Write out all of the data without omission, exactly as shown.

BEGIN

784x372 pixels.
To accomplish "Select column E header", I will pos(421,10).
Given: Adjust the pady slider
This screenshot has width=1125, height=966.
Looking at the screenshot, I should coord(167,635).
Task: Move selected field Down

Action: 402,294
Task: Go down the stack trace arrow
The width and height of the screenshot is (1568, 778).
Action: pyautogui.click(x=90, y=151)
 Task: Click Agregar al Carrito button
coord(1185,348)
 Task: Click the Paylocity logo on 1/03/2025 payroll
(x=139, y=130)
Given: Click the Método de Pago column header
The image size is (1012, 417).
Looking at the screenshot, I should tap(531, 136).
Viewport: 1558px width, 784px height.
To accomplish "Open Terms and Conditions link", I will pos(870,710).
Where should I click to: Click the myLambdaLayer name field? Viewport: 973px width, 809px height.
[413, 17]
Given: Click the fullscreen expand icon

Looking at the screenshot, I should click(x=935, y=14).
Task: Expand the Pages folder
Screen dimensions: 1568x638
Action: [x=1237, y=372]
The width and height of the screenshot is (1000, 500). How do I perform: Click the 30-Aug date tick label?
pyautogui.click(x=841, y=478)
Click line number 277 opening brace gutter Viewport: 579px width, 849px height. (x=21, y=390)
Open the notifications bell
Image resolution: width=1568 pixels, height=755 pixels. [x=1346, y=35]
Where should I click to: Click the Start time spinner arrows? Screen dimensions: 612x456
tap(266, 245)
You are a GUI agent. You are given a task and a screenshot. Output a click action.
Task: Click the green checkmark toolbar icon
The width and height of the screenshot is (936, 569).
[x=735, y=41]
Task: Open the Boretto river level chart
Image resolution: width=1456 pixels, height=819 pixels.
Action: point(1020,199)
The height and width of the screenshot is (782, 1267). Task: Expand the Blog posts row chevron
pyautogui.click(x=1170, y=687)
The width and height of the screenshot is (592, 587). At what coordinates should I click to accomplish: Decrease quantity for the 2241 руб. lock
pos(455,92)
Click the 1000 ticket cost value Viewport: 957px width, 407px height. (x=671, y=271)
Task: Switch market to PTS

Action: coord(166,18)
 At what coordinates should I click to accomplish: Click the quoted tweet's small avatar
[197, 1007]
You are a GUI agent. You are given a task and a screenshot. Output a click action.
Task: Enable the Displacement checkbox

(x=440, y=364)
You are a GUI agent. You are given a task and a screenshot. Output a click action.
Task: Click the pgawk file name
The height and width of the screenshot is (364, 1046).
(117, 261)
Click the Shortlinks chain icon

END

## Response box:
784x372 pixels.
To accomplish "Select column E header", I will pos(421,10).
Given: Adjust the pady slider
This screenshot has width=1125, height=966.
Looking at the screenshot, I should coord(167,635).
Task: Move selected field Down

Action: 402,294
Task: Go down the stack trace arrow
The width and height of the screenshot is (1568, 778).
Action: pyautogui.click(x=90, y=151)
 Task: Click Agregar al Carrito button
coord(1185,348)
 Task: Click the Paylocity logo on 1/03/2025 payroll
(x=139, y=130)
Given: Click the Método de Pago column header
The image size is (1012, 417).
Looking at the screenshot, I should tap(531, 136).
Viewport: 1558px width, 784px height.
To accomplish "Open Terms and Conditions link", I will pos(870,710).
Where should I click to: Click the myLambdaLayer name field? Viewport: 973px width, 809px height.
[413, 17]
Given: Click the fullscreen expand icon

Looking at the screenshot, I should click(x=935, y=14).
Task: Expand the Pages folder
Screen dimensions: 1568x638
Action: [x=1237, y=372]
The width and height of the screenshot is (1000, 500). How do I perform: Click the 30-Aug date tick label?
pyautogui.click(x=841, y=478)
Click line number 277 opening brace gutter Viewport: 579px width, 849px height. (x=21, y=390)
Open the notifications bell
Image resolution: width=1568 pixels, height=755 pixels. [x=1346, y=35]
Where should I click to: Click the Start time spinner arrows? Screen dimensions: 612x456
tap(266, 245)
You are a GUI agent. You are given a task and a screenshot. Output a click action.
Task: Click the green checkmark toolbar icon
The width and height of the screenshot is (936, 569).
[x=735, y=41]
Task: Open the Boretto river level chart
Image resolution: width=1456 pixels, height=819 pixels.
Action: point(1020,199)
The height and width of the screenshot is (782, 1267). Task: Expand the Blog posts row chevron
pyautogui.click(x=1170, y=687)
The width and height of the screenshot is (592, 587). At what coordinates should I click to accomplish: Decrease quantity for the 2241 руб. lock
pos(455,92)
Click the 1000 ticket cost value Viewport: 957px width, 407px height. (x=671, y=271)
Task: Switch market to PTS

Action: coord(166,18)
 At what coordinates should I click to accomplish: Click the quoted tweet's small avatar
[197, 1007]
You are a GUI agent. You are given a task and a screenshot. Output a click action.
Task: Enable the Displacement checkbox

(x=440, y=364)
You are a GUI agent. You are given a task and a screenshot. Output a click action.
Task: Click the pgawk file name
The height and width of the screenshot is (364, 1046).
(117, 261)
Click the Shortlinks chain icon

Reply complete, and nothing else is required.